結果:第2選択化学療法の全奏効率は9.2%[95%信頼区間(CI)4-19]であった。第2選択化学療法における無増悪生存期間の中央値は2.2か月であった。第2選択化学療法における全生存期間の中央値は7.5か月であった。予後因子の多変量解析では、Eastern Cooperative Oncology Groupのパフォーマンスステータススコア(PS 0~1/PS 2、HR、0.396、95%CI、0.192~0.899、p = 0.03)と組織学(扁平上皮/非扁平上皮、HR、0.465、95%CI、0.228~0.884、p = 0.02)が有意に独立した予後因子であることが示された。一方、治療関連死は肺臓炎により2人(3.1%)であった。また、第3選択化学療法を受けた患者の割合は35.9%に過ぎなかった。
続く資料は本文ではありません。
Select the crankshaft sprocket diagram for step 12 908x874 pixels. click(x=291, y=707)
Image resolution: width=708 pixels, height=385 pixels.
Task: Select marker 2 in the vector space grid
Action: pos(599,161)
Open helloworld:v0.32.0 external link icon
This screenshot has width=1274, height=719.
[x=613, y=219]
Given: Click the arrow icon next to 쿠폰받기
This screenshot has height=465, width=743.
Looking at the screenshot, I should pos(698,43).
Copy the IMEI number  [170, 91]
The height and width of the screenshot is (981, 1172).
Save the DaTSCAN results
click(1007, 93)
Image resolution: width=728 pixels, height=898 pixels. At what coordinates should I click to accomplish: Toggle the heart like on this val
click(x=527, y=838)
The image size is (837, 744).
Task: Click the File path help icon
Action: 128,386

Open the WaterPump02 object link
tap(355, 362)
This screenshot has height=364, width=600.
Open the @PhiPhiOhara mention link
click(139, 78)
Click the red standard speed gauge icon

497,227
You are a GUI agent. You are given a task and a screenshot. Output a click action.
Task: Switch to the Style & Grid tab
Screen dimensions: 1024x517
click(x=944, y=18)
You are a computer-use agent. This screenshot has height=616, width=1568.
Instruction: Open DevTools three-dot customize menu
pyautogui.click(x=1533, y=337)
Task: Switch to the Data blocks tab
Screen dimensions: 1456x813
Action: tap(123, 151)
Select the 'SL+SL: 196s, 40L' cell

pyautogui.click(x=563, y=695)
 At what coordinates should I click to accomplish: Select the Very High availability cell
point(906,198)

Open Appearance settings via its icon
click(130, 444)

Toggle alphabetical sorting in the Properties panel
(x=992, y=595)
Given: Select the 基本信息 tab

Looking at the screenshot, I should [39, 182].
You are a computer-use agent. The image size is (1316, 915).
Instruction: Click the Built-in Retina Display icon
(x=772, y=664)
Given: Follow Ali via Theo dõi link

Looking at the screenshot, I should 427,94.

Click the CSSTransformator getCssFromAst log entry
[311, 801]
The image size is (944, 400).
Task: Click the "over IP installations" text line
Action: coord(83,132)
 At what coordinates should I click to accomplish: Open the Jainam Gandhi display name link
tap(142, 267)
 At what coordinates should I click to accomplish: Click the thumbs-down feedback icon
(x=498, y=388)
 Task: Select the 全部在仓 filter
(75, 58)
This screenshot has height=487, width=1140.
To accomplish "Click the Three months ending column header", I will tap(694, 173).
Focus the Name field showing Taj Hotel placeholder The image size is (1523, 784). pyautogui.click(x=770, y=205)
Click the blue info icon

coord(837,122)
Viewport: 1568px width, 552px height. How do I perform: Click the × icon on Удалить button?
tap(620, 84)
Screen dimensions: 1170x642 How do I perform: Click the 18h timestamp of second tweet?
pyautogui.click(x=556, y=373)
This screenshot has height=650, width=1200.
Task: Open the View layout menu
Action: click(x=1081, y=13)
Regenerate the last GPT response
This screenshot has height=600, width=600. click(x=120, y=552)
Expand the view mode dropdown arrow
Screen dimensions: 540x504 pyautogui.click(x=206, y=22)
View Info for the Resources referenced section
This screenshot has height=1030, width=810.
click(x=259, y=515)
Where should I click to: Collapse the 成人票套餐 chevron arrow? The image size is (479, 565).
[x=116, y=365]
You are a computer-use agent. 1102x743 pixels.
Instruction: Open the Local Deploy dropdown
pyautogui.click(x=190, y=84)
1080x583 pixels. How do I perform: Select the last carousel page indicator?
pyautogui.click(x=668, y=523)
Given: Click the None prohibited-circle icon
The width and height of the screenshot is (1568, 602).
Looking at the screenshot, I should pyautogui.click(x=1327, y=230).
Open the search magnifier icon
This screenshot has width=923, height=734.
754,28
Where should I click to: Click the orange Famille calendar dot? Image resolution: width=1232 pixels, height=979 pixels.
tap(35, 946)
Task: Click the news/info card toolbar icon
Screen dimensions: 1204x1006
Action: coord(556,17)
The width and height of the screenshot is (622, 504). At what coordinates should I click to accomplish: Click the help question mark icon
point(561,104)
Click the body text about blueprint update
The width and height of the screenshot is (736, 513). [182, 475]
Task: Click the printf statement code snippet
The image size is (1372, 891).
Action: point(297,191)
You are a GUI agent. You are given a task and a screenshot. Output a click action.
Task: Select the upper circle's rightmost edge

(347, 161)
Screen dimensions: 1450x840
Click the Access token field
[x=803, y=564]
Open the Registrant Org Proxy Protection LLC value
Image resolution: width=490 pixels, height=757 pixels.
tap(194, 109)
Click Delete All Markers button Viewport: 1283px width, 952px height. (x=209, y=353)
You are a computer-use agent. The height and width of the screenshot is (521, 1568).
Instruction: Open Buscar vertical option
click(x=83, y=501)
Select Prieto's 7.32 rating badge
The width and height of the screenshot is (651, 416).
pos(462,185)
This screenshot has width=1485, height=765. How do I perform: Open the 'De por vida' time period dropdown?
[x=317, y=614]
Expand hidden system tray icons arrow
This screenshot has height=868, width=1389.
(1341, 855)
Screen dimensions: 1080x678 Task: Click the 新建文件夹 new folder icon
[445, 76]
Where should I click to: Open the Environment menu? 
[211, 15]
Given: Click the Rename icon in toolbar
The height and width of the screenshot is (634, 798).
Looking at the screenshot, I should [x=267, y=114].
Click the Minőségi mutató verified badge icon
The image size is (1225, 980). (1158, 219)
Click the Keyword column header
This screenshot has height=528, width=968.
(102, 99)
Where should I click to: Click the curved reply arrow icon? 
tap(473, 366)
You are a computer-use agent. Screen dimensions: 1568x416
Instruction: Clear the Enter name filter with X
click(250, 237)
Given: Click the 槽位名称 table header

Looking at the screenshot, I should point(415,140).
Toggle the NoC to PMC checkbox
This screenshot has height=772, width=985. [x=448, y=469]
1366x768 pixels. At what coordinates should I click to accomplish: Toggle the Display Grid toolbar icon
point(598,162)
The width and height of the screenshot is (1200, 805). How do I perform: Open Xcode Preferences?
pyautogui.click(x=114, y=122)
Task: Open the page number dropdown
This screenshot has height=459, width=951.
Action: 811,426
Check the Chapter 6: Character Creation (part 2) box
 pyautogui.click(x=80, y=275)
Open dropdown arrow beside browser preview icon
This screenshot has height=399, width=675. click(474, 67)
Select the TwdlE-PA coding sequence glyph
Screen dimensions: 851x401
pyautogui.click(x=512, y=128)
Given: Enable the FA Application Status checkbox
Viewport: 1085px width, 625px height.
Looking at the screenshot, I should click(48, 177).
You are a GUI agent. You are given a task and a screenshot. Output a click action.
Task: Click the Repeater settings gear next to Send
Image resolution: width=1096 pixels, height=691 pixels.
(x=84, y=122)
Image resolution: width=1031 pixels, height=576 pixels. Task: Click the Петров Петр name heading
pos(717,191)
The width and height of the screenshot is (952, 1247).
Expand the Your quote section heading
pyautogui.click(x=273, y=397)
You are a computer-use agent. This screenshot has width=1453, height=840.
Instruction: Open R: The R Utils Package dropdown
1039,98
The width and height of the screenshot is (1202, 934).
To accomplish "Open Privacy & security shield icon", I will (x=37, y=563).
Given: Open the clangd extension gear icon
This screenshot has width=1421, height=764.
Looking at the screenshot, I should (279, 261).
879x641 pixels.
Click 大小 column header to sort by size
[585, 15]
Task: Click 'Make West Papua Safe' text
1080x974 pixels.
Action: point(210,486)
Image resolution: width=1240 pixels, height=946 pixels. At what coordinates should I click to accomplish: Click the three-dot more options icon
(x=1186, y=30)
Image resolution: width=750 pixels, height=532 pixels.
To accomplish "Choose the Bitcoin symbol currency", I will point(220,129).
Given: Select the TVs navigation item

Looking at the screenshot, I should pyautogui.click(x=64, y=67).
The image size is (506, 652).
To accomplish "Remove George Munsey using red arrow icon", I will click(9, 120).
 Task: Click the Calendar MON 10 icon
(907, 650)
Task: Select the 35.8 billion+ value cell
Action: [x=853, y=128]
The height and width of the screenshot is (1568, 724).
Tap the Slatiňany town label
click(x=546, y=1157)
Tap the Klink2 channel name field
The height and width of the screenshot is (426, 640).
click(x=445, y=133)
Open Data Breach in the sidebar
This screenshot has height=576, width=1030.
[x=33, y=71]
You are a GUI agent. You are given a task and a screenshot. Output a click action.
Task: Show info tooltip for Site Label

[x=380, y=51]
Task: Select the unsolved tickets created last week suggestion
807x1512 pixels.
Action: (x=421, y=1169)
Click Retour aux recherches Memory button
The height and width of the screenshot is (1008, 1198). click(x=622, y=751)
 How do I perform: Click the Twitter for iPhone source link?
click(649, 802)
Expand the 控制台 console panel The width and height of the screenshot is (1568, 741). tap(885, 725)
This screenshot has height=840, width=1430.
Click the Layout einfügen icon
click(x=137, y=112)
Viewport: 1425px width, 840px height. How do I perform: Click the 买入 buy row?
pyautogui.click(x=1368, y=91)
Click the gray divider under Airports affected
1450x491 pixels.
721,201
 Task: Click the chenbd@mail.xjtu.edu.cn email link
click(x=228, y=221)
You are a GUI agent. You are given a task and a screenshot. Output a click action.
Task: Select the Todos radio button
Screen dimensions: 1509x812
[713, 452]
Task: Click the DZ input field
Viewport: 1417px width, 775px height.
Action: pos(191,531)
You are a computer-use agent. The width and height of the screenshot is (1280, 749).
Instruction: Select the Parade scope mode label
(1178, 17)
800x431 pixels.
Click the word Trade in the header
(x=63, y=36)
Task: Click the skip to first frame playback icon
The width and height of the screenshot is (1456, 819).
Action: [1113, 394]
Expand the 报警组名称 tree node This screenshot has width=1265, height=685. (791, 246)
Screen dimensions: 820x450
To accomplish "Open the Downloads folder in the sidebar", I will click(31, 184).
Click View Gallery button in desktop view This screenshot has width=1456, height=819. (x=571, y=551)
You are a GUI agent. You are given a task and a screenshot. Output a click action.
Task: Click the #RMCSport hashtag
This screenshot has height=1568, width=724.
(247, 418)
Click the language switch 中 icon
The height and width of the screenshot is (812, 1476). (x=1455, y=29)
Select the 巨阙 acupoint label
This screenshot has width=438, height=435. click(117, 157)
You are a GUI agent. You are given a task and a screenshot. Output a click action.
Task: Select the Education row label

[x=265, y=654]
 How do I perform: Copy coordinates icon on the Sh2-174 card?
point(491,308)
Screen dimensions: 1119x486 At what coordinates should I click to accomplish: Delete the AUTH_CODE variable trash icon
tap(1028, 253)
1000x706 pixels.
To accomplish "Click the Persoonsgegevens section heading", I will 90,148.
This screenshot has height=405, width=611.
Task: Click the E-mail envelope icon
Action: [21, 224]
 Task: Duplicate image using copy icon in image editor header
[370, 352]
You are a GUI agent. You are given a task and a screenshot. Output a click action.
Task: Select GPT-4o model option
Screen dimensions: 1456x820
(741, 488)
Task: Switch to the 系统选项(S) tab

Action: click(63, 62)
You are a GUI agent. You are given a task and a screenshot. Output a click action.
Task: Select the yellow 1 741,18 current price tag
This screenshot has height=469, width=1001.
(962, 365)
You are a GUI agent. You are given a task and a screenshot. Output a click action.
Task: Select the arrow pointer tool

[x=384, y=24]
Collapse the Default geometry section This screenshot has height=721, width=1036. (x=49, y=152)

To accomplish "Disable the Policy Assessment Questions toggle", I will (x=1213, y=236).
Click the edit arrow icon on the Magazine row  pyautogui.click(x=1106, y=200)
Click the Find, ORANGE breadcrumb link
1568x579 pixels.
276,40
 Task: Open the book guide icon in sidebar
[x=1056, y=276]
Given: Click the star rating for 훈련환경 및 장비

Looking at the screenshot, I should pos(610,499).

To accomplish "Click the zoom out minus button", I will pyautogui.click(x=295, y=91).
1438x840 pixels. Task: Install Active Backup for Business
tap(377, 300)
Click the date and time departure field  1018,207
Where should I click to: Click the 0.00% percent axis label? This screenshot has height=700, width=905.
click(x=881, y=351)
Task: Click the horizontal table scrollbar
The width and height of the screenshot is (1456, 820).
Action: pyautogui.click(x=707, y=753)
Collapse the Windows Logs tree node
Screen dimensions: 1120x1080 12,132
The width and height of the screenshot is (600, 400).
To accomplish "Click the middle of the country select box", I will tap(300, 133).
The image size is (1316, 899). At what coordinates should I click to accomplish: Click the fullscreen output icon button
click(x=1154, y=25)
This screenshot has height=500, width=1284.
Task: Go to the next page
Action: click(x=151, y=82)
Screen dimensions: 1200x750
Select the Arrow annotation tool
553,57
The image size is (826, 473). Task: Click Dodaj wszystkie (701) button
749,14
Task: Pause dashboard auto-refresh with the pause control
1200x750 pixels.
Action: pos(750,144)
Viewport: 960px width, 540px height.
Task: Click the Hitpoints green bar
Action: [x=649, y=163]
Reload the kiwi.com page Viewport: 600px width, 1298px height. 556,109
結論:本研究では、高齢患者は次ラインの化学療法に移行することが困難であることが示唆されているが、一部の高齢患者は二次化学療法の副作用に十分耐えることができ、75歳以上で一次化学療法を受けた高齢NSCLC患者には二次化学療法が有効である可能性がある。したがって、高齢NSCLC患者に対する二次化学療法の有効性を実証するために前向き研究を計画する必要がある。